7. **Use GitHub for Code**: Store your code in a GitHub repository and reference it with `github_repo_url`, `github_repo_dir`, and `github_repo_branch` rather than uploading files manually.

   ```
   github_repo_url: 'https://github.com/username/my-project.git'

   github_repo_dir: 'training'

   github_repo_branch: 'main'
   ```

8. **Test Locally First**: Test your task configuration locally before running on expensive cloud resources.

   ```
   resources:

     compute_provider: local # Test locally first
   ```

9. **Use Multi-line Strings for Long Commands**: Use YAML's `|` or `>` syntax for multi-line commands.

   ```
   setup: |

     pip install -r requirements.txt

     python download_data.py

     python preprocess_data.py
   ```

10. **Validate YAML Syntax**: Ensure your YAML is valid before submitting. Use a YAML validator or linter.

## Common Issues and Solutions[​](#common-issues-and-solutions "Direct link to Common Issues and Solutions")

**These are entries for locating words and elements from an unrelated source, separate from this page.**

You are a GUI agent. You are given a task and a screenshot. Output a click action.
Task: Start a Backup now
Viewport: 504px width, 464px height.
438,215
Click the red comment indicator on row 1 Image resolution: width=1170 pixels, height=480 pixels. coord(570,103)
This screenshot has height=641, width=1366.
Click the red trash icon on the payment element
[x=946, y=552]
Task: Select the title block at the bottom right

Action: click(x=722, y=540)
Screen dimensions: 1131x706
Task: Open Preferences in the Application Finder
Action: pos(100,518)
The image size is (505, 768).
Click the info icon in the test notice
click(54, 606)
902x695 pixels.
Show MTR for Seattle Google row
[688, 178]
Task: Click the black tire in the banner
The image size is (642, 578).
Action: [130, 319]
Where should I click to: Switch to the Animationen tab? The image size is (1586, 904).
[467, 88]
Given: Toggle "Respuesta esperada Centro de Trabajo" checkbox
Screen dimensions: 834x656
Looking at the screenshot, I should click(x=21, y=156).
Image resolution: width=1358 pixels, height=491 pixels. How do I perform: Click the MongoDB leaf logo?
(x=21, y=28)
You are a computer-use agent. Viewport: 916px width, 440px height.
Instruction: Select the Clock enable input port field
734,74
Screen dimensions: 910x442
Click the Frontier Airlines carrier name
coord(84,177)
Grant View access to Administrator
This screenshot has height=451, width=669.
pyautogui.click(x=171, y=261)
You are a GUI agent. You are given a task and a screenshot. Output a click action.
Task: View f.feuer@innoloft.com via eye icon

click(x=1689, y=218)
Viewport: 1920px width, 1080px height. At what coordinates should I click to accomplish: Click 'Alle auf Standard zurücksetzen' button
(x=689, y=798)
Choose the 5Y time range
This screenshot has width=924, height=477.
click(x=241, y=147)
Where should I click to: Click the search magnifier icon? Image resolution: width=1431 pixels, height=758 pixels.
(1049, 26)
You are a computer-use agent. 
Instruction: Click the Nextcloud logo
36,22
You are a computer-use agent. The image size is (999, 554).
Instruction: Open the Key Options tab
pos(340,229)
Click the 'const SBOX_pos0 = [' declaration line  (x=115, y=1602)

### Issue: YAML Parsing Errors[​](#issue-yaml-parsing-errors "Direct link to Issue: YAML Parsing Errors")

**Problem:** Invalid YAML syntax causes parsing errors.

**Solution:** Validate your YAML syntax. Common issues:

* Missing colons after keys
* Incorrect indentation (use spaces, not tabs)
* Unquoted strings with special characters

### Issue: Parameters Not Accessible[​](#issue-parameters-not-accessible "Direct link to Issue: Parameters Not Accessible")

**Problem:** Parameters defined in YAML are not accessible via `lab.get_config()`.

**Solution:** Ensure parameters are at the root level under `parameters:` key:

```
parameters:

  learning_rate: 2e-5 # Correct
```

Not:

```
config:

  parameters:

    learning_rate: 2e-5 # Wrong
```

### Issue: Sweeps Not Running[​](#issue-sweeps-not-running "Direct link to Issue: Sweeps Not Running")

**Problem:** Sweeps are defined but not generating multiple jobs.

**Solution:** Ensure the `sweeps` section includes all required fields:

```
sweeps:

  sweep_config:

    learning_rate: ['1e-5', '3e-5']

  sweep_metric: 'eval/loss' # Required

  lower_is_better: true # Required
```

### Issue: Provider Not Found[​](#issue-provider-not-found "Direct link to Issue: Provider Not Found")

**Problem:** `compute_provider` name doesn't match any configured provider.

**Solution:** Check the exact provider name in your workspace. The system will use the first available provider as a fallback, but it's better to specify the correct name.